=== Task directions ===
Recast the entries from the line containing "690x690 pixels. Task: Select" through the line containing "Action: click(x=336, y=29)", both included, as a JSON list of strings with one string per line. Leave out any blank lines.

Raw records
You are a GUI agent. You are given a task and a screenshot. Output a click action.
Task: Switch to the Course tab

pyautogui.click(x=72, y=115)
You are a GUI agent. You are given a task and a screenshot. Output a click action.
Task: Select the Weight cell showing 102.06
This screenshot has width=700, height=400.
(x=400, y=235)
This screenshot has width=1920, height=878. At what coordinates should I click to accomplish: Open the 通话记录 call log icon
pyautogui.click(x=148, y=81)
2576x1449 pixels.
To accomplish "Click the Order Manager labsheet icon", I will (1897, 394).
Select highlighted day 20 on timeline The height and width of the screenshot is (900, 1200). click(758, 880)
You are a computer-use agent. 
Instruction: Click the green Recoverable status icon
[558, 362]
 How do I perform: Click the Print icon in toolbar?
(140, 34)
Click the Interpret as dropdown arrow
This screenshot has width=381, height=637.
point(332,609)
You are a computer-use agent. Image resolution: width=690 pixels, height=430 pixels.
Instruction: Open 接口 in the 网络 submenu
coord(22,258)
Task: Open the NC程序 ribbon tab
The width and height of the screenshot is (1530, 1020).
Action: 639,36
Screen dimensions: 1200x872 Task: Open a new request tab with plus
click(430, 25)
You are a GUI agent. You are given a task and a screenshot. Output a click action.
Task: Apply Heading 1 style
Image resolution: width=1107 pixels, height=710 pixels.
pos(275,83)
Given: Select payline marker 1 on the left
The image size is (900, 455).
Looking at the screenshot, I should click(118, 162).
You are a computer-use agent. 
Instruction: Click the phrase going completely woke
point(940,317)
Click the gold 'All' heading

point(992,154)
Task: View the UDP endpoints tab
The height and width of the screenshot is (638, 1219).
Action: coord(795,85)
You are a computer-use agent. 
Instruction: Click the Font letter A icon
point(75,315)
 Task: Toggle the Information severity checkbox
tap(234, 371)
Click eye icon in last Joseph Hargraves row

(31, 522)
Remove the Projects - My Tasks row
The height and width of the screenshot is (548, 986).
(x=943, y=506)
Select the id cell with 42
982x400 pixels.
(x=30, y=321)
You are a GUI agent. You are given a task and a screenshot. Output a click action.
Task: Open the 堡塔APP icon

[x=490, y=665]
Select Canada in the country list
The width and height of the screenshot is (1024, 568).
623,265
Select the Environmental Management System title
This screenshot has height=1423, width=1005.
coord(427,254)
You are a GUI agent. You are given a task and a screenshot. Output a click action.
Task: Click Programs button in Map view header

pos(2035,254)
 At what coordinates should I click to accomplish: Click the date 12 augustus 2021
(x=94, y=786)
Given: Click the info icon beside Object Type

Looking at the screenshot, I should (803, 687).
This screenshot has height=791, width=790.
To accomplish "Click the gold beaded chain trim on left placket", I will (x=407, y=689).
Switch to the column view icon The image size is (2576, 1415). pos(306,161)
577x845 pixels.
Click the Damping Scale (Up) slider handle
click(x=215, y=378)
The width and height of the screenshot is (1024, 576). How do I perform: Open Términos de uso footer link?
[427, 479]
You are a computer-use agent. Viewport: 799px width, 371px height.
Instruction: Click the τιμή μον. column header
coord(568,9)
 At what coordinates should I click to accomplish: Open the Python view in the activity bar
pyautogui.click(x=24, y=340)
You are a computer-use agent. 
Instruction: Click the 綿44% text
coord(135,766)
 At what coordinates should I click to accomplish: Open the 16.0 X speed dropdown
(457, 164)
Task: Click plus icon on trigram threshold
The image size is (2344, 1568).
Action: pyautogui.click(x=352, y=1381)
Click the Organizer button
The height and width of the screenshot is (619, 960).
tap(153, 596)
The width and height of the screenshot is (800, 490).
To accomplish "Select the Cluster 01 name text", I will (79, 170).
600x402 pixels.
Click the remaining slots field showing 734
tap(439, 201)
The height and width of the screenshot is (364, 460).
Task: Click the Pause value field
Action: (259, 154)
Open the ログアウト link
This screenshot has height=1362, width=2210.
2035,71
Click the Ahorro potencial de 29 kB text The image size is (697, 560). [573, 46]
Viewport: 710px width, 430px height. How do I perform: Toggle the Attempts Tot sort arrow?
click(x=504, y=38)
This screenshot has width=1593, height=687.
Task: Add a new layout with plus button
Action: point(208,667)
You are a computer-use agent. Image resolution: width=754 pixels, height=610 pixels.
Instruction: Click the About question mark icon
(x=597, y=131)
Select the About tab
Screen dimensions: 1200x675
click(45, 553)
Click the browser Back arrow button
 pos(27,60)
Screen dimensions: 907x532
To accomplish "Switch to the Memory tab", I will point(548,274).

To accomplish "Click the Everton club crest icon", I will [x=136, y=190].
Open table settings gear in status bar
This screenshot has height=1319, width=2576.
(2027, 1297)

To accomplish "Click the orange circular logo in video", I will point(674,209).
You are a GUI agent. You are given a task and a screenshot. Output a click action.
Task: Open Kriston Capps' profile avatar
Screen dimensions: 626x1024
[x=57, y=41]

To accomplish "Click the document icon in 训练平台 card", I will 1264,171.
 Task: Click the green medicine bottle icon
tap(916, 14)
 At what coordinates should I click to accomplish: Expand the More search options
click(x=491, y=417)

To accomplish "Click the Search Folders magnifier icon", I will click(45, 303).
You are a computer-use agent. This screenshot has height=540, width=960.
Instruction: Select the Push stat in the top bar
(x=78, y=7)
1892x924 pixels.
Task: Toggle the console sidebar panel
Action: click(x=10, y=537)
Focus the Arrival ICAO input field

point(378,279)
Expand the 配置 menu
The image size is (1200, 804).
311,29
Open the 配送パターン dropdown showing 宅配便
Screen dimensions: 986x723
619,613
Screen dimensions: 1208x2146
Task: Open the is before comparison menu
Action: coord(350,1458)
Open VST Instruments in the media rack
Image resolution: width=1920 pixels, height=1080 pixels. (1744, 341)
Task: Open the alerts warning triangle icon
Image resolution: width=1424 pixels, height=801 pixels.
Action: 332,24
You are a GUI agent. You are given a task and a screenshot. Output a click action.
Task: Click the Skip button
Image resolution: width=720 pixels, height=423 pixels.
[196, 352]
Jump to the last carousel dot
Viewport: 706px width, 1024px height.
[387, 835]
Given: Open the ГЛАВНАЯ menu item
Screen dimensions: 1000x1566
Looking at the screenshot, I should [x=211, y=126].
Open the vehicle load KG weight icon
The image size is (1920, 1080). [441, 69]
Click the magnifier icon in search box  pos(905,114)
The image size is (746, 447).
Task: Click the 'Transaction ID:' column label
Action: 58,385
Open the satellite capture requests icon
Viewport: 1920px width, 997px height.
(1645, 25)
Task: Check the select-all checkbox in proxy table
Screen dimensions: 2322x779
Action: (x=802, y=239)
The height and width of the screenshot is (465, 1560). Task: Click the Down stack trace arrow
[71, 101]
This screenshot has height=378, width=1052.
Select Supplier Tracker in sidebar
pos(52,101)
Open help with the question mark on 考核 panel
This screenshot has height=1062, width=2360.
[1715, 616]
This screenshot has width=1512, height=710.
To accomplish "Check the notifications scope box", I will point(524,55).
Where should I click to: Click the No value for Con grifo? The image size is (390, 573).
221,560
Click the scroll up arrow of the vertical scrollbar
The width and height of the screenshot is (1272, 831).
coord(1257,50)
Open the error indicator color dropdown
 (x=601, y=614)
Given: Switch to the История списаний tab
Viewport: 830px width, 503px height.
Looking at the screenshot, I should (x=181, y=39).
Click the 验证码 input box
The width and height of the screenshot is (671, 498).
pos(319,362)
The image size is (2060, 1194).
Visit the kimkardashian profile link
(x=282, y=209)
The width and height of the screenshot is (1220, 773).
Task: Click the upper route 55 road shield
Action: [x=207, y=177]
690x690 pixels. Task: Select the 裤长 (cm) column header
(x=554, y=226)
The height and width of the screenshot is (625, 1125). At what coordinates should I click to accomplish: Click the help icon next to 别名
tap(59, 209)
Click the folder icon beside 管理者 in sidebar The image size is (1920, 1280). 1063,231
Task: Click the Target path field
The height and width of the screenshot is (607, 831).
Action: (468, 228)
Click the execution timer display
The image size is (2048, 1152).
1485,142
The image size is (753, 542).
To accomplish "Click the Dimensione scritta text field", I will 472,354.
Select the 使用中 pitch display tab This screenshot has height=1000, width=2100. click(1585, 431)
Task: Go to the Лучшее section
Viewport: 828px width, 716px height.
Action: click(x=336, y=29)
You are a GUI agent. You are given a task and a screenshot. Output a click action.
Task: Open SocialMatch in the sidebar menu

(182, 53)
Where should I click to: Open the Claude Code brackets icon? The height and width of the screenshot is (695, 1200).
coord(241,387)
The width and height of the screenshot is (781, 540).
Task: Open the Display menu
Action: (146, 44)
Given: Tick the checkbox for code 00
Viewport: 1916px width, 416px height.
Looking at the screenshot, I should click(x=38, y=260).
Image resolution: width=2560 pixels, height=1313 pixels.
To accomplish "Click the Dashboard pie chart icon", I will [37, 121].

=== Answer in full ===
[
  "690x690 pixels. Task: Select the 裤长 (cm) column header",
  "(x=554, y=226)",
  "The height and width of the screenshot is (625, 1125). At what coordinates should I click to accomplish: Click the help icon next to 别名",
  "tap(59, 209)",
  "Click the folder icon beside 管理者 in sidebar The image size is (1920, 1280). 1063,231",
  "Task: Click the Target path field",
  "The height and width of the screenshot is (607, 831).",
  "Action: (468, 228)",
  "Click the execution timer display",
  "The image size is (2048, 1152).",
  "1485,142",
  "The image size is (753, 542).",
  "To accomplish \"Click the Dimensione scritta text field\", I will 472,354.",
  "Select the 使用中 pitch display tab This screenshot has height=1000, width=2100. click(1585, 431)",
  "Task: Go to the Лучшее section",
  "Viewport: 828px width, 716px height.",
  "Action: click(x=336, y=29)"
]